“BYU Choir Given Warm Reception in Israel, Greece,” Ensign, Aug. 1982, 75–76
“The Mormon Choir brought a new standard of singing into our musical lives.” In these words, Hanoch Ron, distinguished Tel Aviv music critic, praised Brigham Young University’s A Cappella Choir, which just completed a concert tour of Israel and Greece.
According to Mr. Ron, when the choir performed in Israel as part of the Tel Aviv Festival, it “stole the show from all others, smiling and performing with an unusual quality of richness in sound.” The choir is conducted by Dr. Ralph Woodward.
Tel Aviv, a musically sophisticated city of over 360,000 inhabitants, is noted for its critical taste in fine music. In order to accommodate the demand for tickets in the new 5,000-seat concert house, each regular subscription concert of the Israeli Philharmonic must be repeated nine times. The wholehearted reception given to the BYU choir in that city, by standing-room-only audiences, was therefore especially rewarding to the choir.
One BYU concert, performed with the Israeli Chamber Orchestra, included the premier of “The Vision of Ezekiel” (celebrating the uniting of the stick of Judah and the stick of Ephraim), written for the occasion by Merrill K. Bradshaw, composer in residence at BYU. A long and vigorous ovation followed the performance, with numerous requests for encores.
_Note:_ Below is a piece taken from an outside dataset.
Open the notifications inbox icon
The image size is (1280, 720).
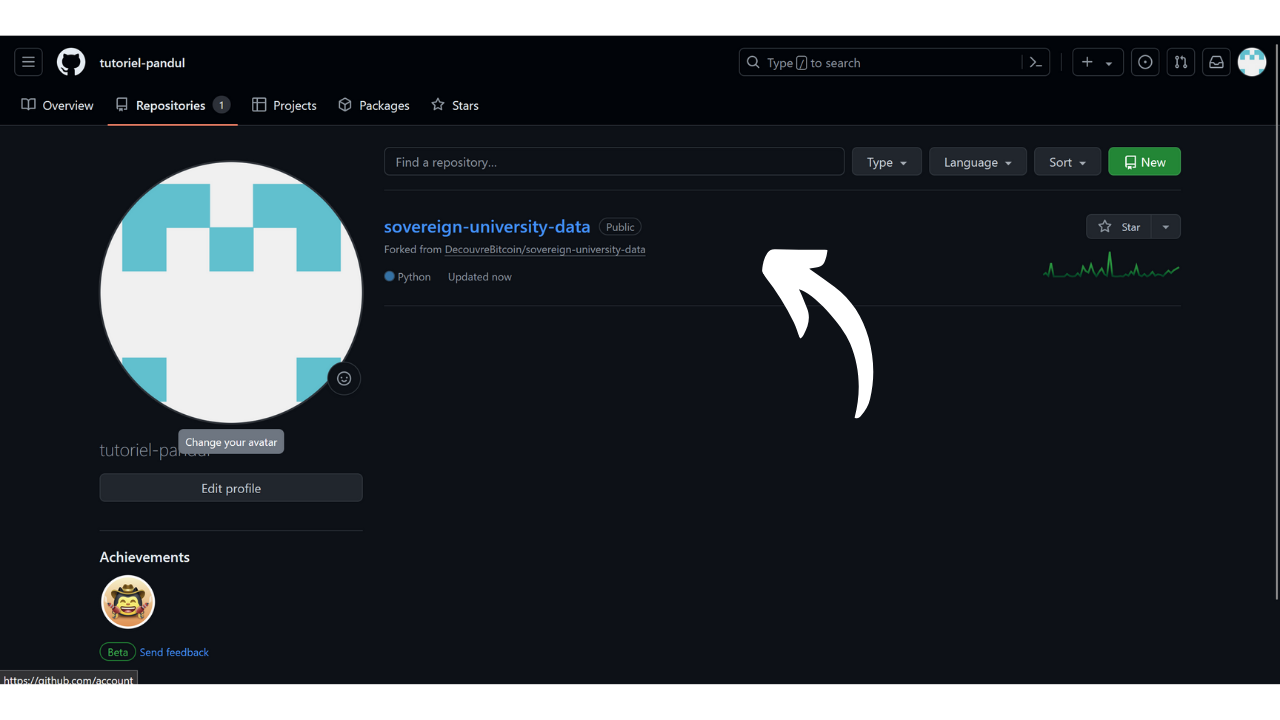1216,62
Mayor Shlomo Lahat, present at the concert, and Roni Abramson, director of the Israeli Chamber Orchestra, requested that another concert be scheduled in Tel Aviv. Dr. Eliot A. Butler, associate academic vice-president of BYU, who accompanied the choir, commented that “with only a day for advertising by radio and newspaper, and with the hall available only at 10 P.M., the choir again sang to a packed house. And again encores were demanded long past midnight. Backstage after the concert, Mayor Lahat urged the choir to return to his city soon and often.” In all, the choir gave seven concerts in Israel.
Mr. Ron lauded the choir freely and with a number of superlatives: “There they stood, young students with shining faces,” singing with “an inner power that creates long-lasting reverberations within the listener. This was not just perfect, well-projected singing; it was singing that comes from within, that carries softness, wraps like velvet, and that displays the true joy of singing.” He expressed his admiration of the choir’s conductor, Dr. Ralph Woodward, in similar superlatives, esteeming him as “that sensitive musician, that aristocrat of the podium, who leads his choir with a special nobility.”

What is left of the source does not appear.